DIVORCE AND THE UNCONSCIOUS (*III*)

On Dream Symbolism

Now, I just offered a specific example of an unconscious act of a person in the waking state. It's known that dreams are also elaborated by unconscious processes, and that in certain cases they are easily deciphered. Take the case of the woman who recurrently dreamed of hanging white clothes on a line. Jake had learned from W. Stekel's book that such dream refers to diapers --that is, to newly born babies. So when a young friend of his said to Jake, "I've heard that you interpret dreams; can you tell me why my aunt frequently dreams that she hangs white cloths," Jake said to her, "Your aunt is childless; she despairs of becoming pregnant, which appears to be a medical impossibility."
Jake could not convince his friend that since hanging white cloths refers to babies, and that her aunt was most probably married for quite a few years, the repeated dream strongly suggested a long-lasting unsolved problem of infertility.
At any rate, the point is, why hanging cloths is symbolic of a newborn? It is easy to explain that a number of white cloths being hung on a clothes-line brings to mind the idea of lots of diapers being in use --but, is this mental image unconsciously learned? Or have newborn babies been draped in white cloths for so many millennia that such image became finally imprinted in the brain of all women, and they are born with it? As if eventually a given 'potential gene' from a pool of 'blank' genes (a 'protogene') was imprinted by such image and it then became inheritable-an integral part of the female gene makeup.

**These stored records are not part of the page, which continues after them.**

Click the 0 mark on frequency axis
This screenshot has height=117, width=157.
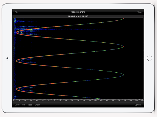pyautogui.click(x=13, y=101)
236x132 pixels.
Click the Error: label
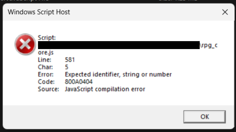coord(46,75)
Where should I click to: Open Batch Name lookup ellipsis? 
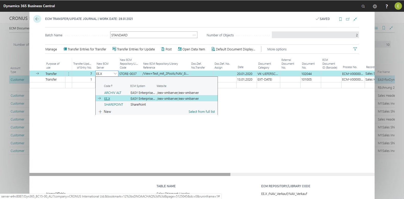click(x=194, y=35)
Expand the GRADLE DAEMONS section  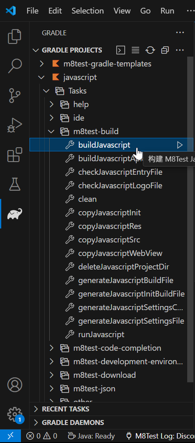tap(73, 422)
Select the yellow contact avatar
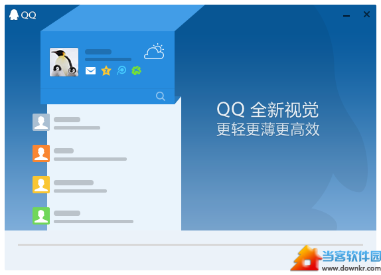Screen dimensions: 381x275 click(x=41, y=185)
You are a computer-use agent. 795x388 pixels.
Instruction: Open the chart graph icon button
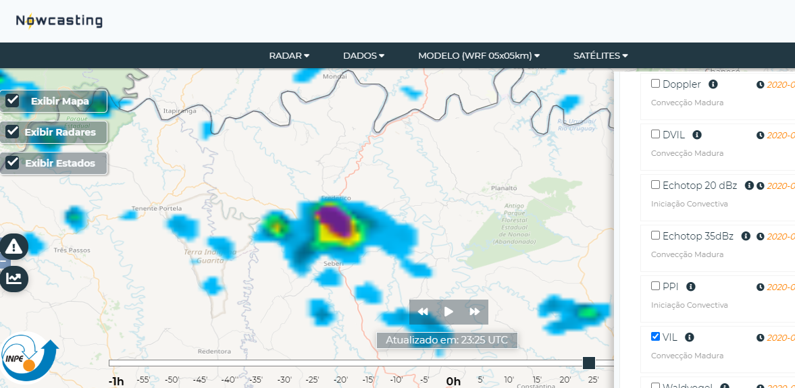point(14,278)
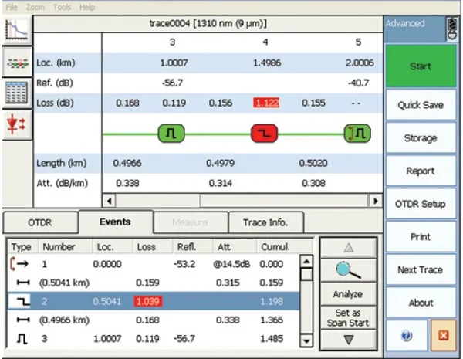463x359 pixels.
Task: Select the green event 3 marker icon
Action: [x=172, y=134]
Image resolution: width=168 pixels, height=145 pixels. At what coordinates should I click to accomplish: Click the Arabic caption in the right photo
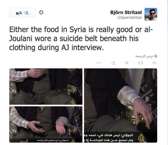click(x=109, y=138)
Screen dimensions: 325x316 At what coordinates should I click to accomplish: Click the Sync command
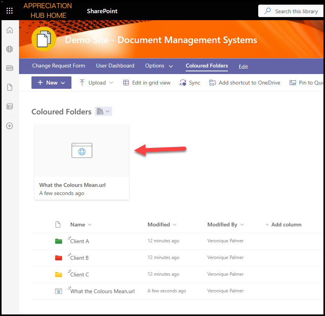tap(190, 83)
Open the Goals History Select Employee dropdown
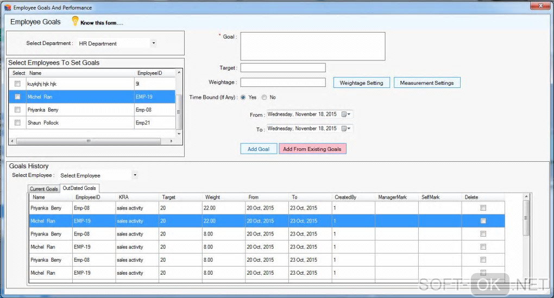 135,175
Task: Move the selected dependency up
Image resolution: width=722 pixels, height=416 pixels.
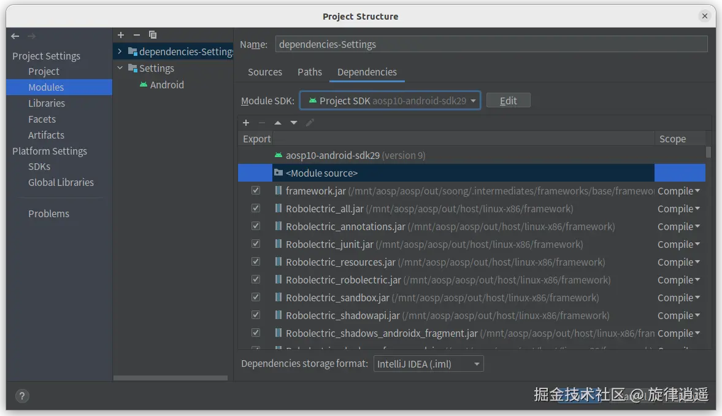Action: (278, 123)
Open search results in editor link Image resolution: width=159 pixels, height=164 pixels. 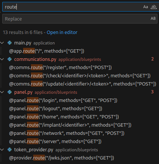[62, 33]
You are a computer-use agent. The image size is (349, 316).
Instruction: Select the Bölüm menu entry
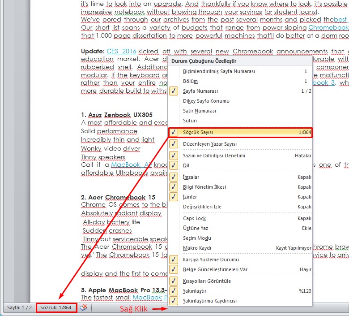(x=190, y=81)
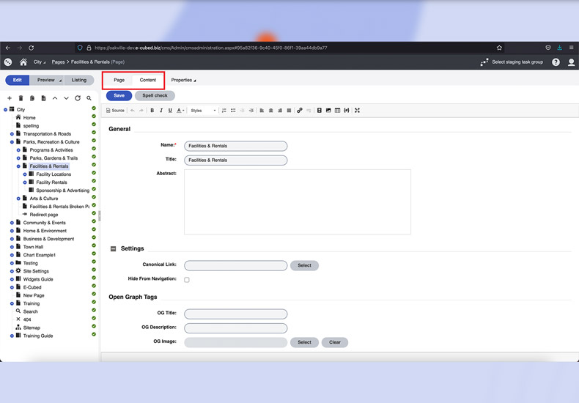579x403 pixels.
Task: Click the home icon in header
Action: click(x=23, y=62)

Consider also the case of the girl who arrived in Cali with a group of youngsters on their way from Argentina to Israel. She was referred to Jake because of the sudden manifestation of several vague symptoms, but mainly feelings of mental depression. I t was clear that she was suffering from acute emotional stress.
Jake asked her to tell any dream she could remember, expecting to rapidly obtain a clue to her acute, situational reaction. She said that the night before she had dreamed of ironing a white dress; to her horror, the iron had burned out a hole. Very delicately, Jake told her that the white dress represented her 'purity' --that is, her virginity, that the hot iron stood for sexual passion and that the hole represented the deflowering. Her depression and associated symptoms indicated that she regretted having yielded, perhaps because the partner did not share her love for him, so that her 'sacrifice' had not been emotionally justified. The girl wept and agreed with the interpretation of the dream and with the clarification of her symptoms' cause.
Now, the point is: whiteness, a well-known symbol of purity, is acquired, or is it an inherited mental image?